§ **DIRECTIONS FOR THIS TASK**
Could you reproduce the whole listing below word for word, leaving out no line?

§ **INFORMATION PROVIDED**
════════════════════
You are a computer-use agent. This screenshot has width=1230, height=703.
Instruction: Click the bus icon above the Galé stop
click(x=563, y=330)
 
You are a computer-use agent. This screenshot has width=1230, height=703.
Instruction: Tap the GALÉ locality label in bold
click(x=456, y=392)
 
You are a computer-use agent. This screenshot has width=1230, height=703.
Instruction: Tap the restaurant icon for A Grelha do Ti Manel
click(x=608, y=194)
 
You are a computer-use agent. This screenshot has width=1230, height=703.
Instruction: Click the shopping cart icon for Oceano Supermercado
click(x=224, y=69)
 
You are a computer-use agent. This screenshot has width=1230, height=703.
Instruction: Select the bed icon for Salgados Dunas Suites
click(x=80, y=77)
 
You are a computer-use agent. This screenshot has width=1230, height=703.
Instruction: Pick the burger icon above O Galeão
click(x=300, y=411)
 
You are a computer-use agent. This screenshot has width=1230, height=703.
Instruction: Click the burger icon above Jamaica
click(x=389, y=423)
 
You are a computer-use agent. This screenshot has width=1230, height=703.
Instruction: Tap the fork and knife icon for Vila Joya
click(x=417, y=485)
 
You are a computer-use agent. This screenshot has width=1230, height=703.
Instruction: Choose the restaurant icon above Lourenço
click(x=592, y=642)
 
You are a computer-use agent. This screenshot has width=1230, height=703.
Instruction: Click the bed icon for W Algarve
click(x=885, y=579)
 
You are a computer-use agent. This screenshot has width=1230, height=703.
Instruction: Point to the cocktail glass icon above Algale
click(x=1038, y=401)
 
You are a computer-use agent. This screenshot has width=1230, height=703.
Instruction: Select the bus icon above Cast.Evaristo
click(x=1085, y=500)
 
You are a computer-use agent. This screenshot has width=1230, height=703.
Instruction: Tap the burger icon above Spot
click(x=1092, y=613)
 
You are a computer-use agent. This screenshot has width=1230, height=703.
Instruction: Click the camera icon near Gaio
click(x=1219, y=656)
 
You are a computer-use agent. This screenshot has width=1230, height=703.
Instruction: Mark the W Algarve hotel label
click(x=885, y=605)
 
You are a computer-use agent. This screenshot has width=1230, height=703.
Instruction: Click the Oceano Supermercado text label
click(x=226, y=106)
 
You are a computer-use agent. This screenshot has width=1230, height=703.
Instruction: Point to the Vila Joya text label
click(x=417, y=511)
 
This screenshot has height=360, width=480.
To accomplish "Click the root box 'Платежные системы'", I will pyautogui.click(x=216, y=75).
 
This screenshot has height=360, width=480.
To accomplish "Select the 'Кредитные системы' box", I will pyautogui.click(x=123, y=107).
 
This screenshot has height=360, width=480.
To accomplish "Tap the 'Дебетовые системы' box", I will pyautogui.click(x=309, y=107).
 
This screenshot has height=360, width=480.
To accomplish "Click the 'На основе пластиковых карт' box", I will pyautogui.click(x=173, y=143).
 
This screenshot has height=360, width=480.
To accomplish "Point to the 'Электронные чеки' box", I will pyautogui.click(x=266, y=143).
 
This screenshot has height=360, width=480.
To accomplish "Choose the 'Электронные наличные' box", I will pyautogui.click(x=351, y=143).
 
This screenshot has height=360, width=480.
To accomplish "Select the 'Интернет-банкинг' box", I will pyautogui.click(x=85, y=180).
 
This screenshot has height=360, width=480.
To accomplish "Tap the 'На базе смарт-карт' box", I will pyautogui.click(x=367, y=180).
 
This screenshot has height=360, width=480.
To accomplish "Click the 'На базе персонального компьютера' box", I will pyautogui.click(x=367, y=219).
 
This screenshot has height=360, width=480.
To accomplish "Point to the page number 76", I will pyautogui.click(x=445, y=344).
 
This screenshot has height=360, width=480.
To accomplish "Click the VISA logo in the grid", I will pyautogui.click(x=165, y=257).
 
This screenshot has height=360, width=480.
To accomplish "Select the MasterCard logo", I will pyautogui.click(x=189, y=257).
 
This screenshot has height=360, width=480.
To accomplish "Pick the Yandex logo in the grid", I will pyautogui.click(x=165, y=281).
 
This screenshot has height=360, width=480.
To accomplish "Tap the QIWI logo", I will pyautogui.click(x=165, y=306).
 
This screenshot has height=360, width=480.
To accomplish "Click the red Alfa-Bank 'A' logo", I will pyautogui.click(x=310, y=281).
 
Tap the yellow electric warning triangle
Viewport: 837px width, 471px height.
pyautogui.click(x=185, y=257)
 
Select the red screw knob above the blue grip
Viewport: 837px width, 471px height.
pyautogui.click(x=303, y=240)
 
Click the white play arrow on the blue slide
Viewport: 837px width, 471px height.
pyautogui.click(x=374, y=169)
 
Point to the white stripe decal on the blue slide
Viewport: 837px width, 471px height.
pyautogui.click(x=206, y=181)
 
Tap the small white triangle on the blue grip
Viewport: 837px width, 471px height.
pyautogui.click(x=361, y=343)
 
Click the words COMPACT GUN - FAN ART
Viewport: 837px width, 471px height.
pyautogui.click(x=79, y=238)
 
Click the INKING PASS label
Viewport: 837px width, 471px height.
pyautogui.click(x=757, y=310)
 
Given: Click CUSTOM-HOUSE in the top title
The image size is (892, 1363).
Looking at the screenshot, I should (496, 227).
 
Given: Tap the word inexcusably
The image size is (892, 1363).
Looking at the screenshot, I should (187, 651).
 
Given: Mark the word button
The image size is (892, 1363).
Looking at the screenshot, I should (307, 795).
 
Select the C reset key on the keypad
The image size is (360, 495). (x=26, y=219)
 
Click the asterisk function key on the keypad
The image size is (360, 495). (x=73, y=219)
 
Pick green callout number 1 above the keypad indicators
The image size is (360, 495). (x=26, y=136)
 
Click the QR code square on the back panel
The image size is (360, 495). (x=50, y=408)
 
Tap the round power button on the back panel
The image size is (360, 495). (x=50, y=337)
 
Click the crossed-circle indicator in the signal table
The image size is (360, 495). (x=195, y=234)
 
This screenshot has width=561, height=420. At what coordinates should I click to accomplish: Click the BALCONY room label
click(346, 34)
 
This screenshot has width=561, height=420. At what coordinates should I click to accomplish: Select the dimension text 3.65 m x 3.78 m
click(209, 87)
════════════════════
§ **IN RESPONSE**
You are a computer-use agent. This screenshot has width=1230, height=703.
Instruction: Click the bus icon above the Galé stop
click(x=563, y=330)
 
You are a computer-use agent. This screenshot has width=1230, height=703.
Instruction: Tap the GALÉ locality label in bold
click(x=456, y=392)
 
You are a computer-use agent. This screenshot has width=1230, height=703.
Instruction: Tap the restaurant icon for A Grelha do Ti Manel
click(x=608, y=194)
 
You are a computer-use agent. This screenshot has width=1230, height=703.
Instruction: Click the shopping cart icon for Oceano Supermercado
click(x=224, y=69)
 
You are a computer-use agent. This screenshot has width=1230, height=703.
Instruction: Select the bed icon for Salgados Dunas Suites
click(x=80, y=77)
 
You are a computer-use agent. This screenshot has width=1230, height=703.
Instruction: Pick the burger icon above O Galeão
click(x=300, y=411)
 
You are a computer-use agent. This screenshot has width=1230, height=703.
Instruction: Click the burger icon above Jamaica
click(x=389, y=423)
 
You are a computer-use agent. This screenshot has width=1230, height=703.
Instruction: Tap the fork and knife icon for Vila Joya
click(x=417, y=485)
 
You are a computer-use agent. This screenshot has width=1230, height=703.
Instruction: Choose the restaurant icon above Lourenço
click(x=592, y=642)
 
You are a computer-use agent. This screenshot has width=1230, height=703.
Instruction: Click the bed icon for W Algarve
click(x=885, y=579)
 
You are a computer-use agent. This screenshot has width=1230, height=703.
Instruction: Point to the cocktail glass icon above Algale
click(x=1038, y=401)
 
You are a computer-use agent. This screenshot has width=1230, height=703.
Instruction: Select the bus icon above Cast.Evaristo
click(x=1085, y=500)
 
You are a computer-use agent. This screenshot has width=1230, height=703.
Instruction: Tap the burger icon above Spot
click(x=1092, y=613)
 
You are a computer-use agent. This screenshot has width=1230, height=703.
Instruction: Click the camera icon near Gaio
click(x=1219, y=656)
 
You are a computer-use agent. This screenshot has width=1230, height=703.
Instruction: Mark the W Algarve hotel label
click(x=885, y=605)
 
You are a computer-use agent. This screenshot has width=1230, height=703.
Instruction: Click the Oceano Supermercado text label
click(x=226, y=106)
 
You are a computer-use agent. This screenshot has width=1230, height=703.
Instruction: Point to the Vila Joya text label
click(x=417, y=511)
 
This screenshot has height=360, width=480.
To accomplish "Click the root box 'Платежные системы'", I will pyautogui.click(x=216, y=75).
 
This screenshot has height=360, width=480.
To accomplish "Select the 'Кредитные системы' box", I will pyautogui.click(x=123, y=107).
 
This screenshot has height=360, width=480.
To accomplish "Tap the 'Дебетовые системы' box", I will pyautogui.click(x=309, y=107).
 
This screenshot has height=360, width=480.
To accomplish "Click the 'На основе пластиковых карт' box", I will pyautogui.click(x=173, y=143).
 
This screenshot has height=360, width=480.
To accomplish "Point to the 'Электронные чеки' box", I will pyautogui.click(x=266, y=143).
 
This screenshot has height=360, width=480.
To accomplish "Choose the 'Электронные наличные' box", I will pyautogui.click(x=351, y=143).
 
This screenshot has height=360, width=480.
To accomplish "Select the 'Интернет-банкинг' box", I will pyautogui.click(x=85, y=180).
 
This screenshot has height=360, width=480.
To accomplish "Tap the 'На базе смарт-карт' box", I will pyautogui.click(x=367, y=180).
 
This screenshot has height=360, width=480.
To accomplish "Click the 'На базе персонального компьютера' box", I will pyautogui.click(x=367, y=219).
 
This screenshot has height=360, width=480.
To accomplish "Point to the page number 76", I will pyautogui.click(x=445, y=344).
 
This screenshot has height=360, width=480.
To accomplish "Click the VISA logo in the grid", I will pyautogui.click(x=165, y=257).
 
This screenshot has height=360, width=480.
To accomplish "Select the MasterCard logo", I will pyautogui.click(x=189, y=257).
 
This screenshot has height=360, width=480.
To accomplish "Pick the Yandex logo in the grid", I will pyautogui.click(x=165, y=281).
 
This screenshot has height=360, width=480.
To accomplish "Tap the QIWI logo", I will pyautogui.click(x=165, y=306).
 
This screenshot has height=360, width=480.
To accomplish "Click the red Alfa-Bank 'A' logo", I will pyautogui.click(x=310, y=281).
 
Tap the yellow electric warning triangle
Viewport: 837px width, 471px height.
pyautogui.click(x=185, y=257)
 
Select the red screw knob above the blue grip
Viewport: 837px width, 471px height.
pyautogui.click(x=303, y=240)
 
Click the white play arrow on the blue slide
Viewport: 837px width, 471px height.
pyautogui.click(x=374, y=169)
 
Point to the white stripe decal on the blue slide
Viewport: 837px width, 471px height.
pyautogui.click(x=206, y=181)
 
Tap the small white triangle on the blue grip
Viewport: 837px width, 471px height.
pyautogui.click(x=361, y=343)
 
Click the words COMPACT GUN - FAN ART
Viewport: 837px width, 471px height.
pyautogui.click(x=79, y=238)
 
Click the INKING PASS label
Viewport: 837px width, 471px height.
pyautogui.click(x=757, y=310)
 
Given: Click CUSTOM-HOUSE in the top title
The image size is (892, 1363).
Looking at the screenshot, I should (496, 227).
 
Given: Tap the word inexcusably
The image size is (892, 1363).
Looking at the screenshot, I should (187, 651).
 
Given: Mark the word button
The image size is (892, 1363).
Looking at the screenshot, I should (307, 795).
 
Select the C reset key on the keypad
The image size is (360, 495). (x=26, y=219)
 
Click the asterisk function key on the keypad
The image size is (360, 495). (x=73, y=219)
 
Pick green callout number 1 above the keypad indicators
The image size is (360, 495). (x=26, y=136)
 
Click the QR code square on the back panel
The image size is (360, 495). (x=50, y=408)
 
Tap the round power button on the back panel
The image size is (360, 495). (x=50, y=337)
 
Click the crossed-circle indicator in the signal table
The image size is (360, 495). (x=195, y=234)
 
This screenshot has width=561, height=420. At what coordinates should I click to accomplish: Click the BALCONY room label
click(346, 34)
 
This screenshot has width=561, height=420. At what coordinates should I click to accomplish: Select the dimension text 3.65 m x 3.78 m
click(209, 87)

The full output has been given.